First, look to see if the target number of Kododo cards has been played. This changes based on the number of players in the game. For a 4p game, for example, it is 6 Kododo cards. If the entire table has played exactly 6 Kododo cards, then it is the Kododo cards that will be scored. Each player who has played a Kododo card takes said Kododo card(s) and places them in his scoring pile. At the end of the game, each of these cards is worth 1 point. All other cards are discarded and the round ends.
If the Kododo target is not met, then the most prevalent color is scored. Well, sort of. First, there is a limit of cards that a color can have, again varying by player count. For a 4p game, it is 7 cards of a color; that is, a color is eliminated if it has 7 or more cards played in a round.
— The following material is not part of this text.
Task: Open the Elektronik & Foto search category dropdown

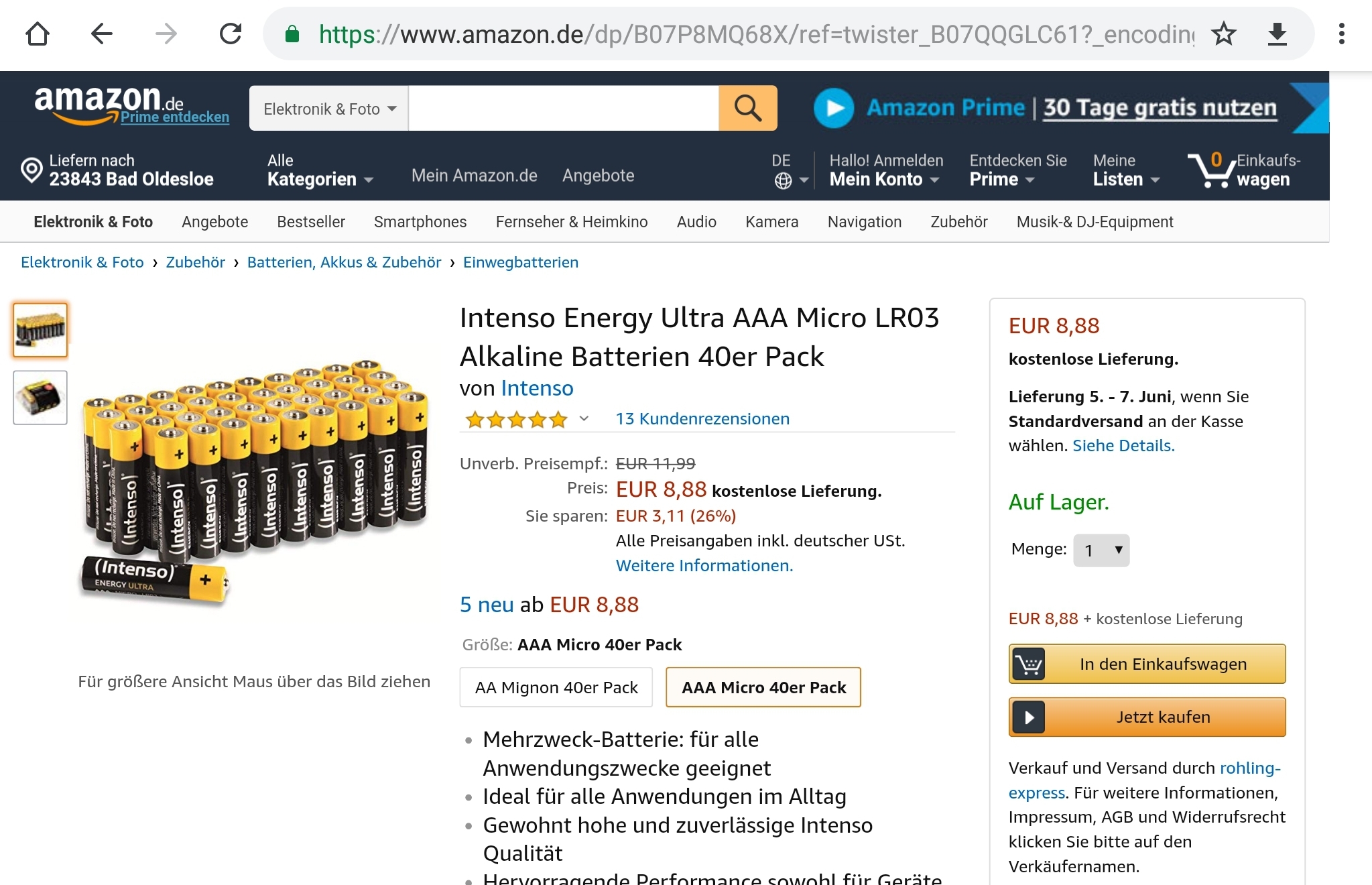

Additionally, colors which are tied for card count with another color are all eliminated from consideration. Once you have applied these two rules, the most prevalent color remaining is the one that scores. All players how have played cards in this color take those cards and place them in their scoring pile. At the end of the game, these cards are worth the number printed on them (so long as you consider the lizard Kododo shape as a squiggly “1”). All cards of the other colors are discarded and the round ends.
The limit never changes, yet it’s something that I find that we have to constantly remind ourselves of. There is a decent one sheet player aid on BGG that outlines the limits, though I have thought about making a homebrew set of cards which has the Kododo target and color limit for each player count, and I can put the appropriate card face up in the center of the table so that no one has to ask the question (again). Or heck, just writing it on a post-it note. But, for now, I have printed up the player aid from BGG and just cut out the corner with the appropriate charts in it.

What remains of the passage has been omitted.